Candidate's campaign credentials don't check out
While the state says she was illegally collecting food stamps, State Senate candidate Bekah Halat reports spending thousands of dollars of her own money on her campaign.
Halat currently faces felony charges for welfare fraud.
After digging into claims made in Halat's candidacy, KTVA found several that don't appear to check out.
On paper, 33-year-old Bekah Halat is an accomplished woman. Her campaign website says she owns two businesses and lists more than a dozen awards -- including being named Mrs. Alaska in 2014.
But, there doesn't appear to be any evidence of Halat in that role online.
According to the Mrs. Alaska USA's website, Mrs. Alaska 2014 was a woman named Erica Chilla. And the Mrs. Alaska America pageant says their winner that year was April Wallen. Both pageants say they are the only two sanctioned pageants in the state.
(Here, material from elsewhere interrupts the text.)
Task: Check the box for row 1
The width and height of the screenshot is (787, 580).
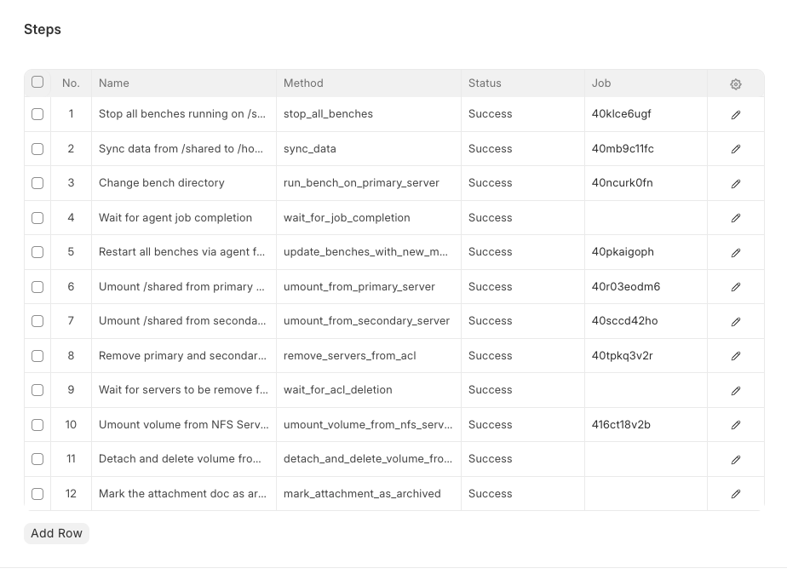Action: point(37,114)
According to their records, Halat has never won a state pageant, though she has competed in the past.
But, that's perhaps the most benign of the inconsistencies in Halat's campaign.
Earlier this month, the State of Alaska filed felony charges against Halat and her husband, Jarek, for welfare fraud. According to charging documents, investigators found the couple had a bank account that contained between $35,000 and $40,000 the pair hadn't reported to the state. Investigators later concluded the couple was "well-above the food stamps resource limit during the entire time they received food stamps."
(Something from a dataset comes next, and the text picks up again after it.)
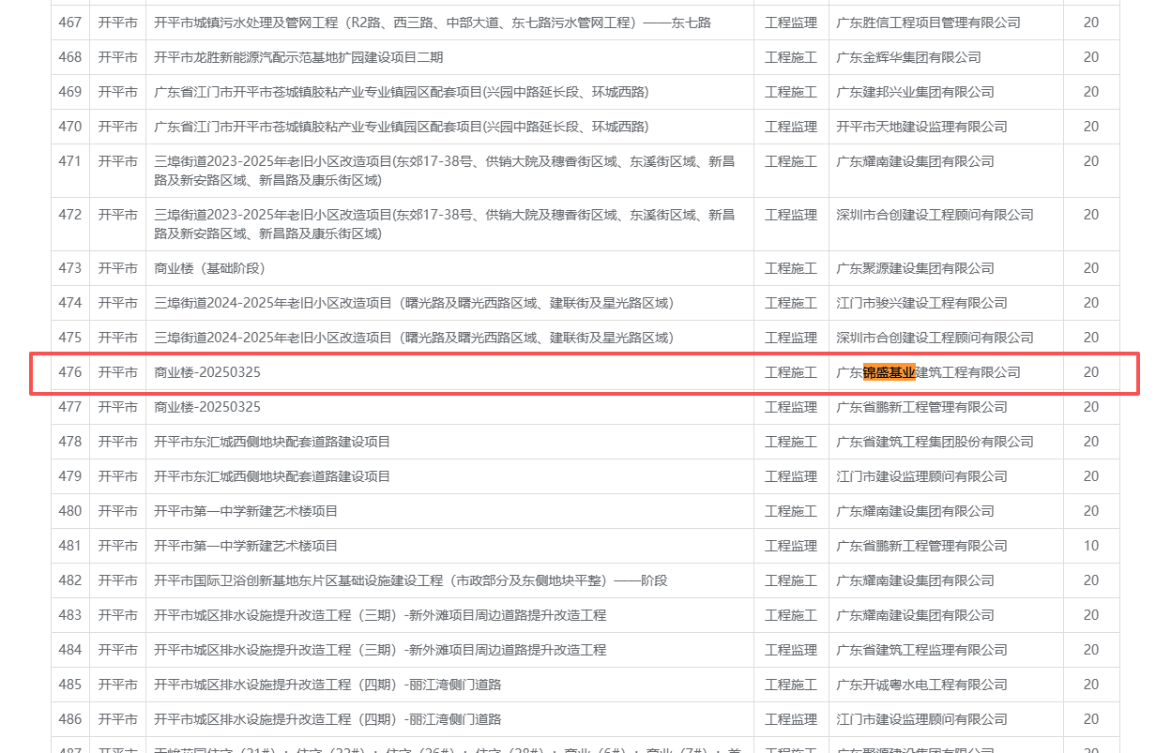Select row number 467 cell
Viewport: 1156px width, 753px height.
click(x=70, y=23)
During that same time, Halat somehow contributed thousands of dollars of her own money to her campaign. According to Halat's campaign finance report, filed with the Alaska Public Offices Commission, Halat made two $2,000 deposits into her campaign account last month while on public assistance.
Halat identifies as self-employed on the report, listing her occupation as "businesswoman."
But according to state records, Halat has just one active business license-- for a mobile food service called Super Beans.
A Facebook page with that name identifies the business as a coffee shop, but a visit to the location listed online led to an empty parking lot.
With several claims that don't appear to match up, Halat's bid for office now raises questions about whether what's printed on her campaign website is really an accurate reflection of what's written in her past.
KTVA reached out to Halat to inquire about all of the discrepancies, including whether Super Beans is still operational, but has not received a response.
Meanwhile, Halat and her husband are scheduled for an arraignment on charges of food stamp fraud on August 24, three days after the primary election.
According to the Dept. of Law, Halat could face jail time if convicted on all charges -- up to six years in prison. Her husband faces similar charges.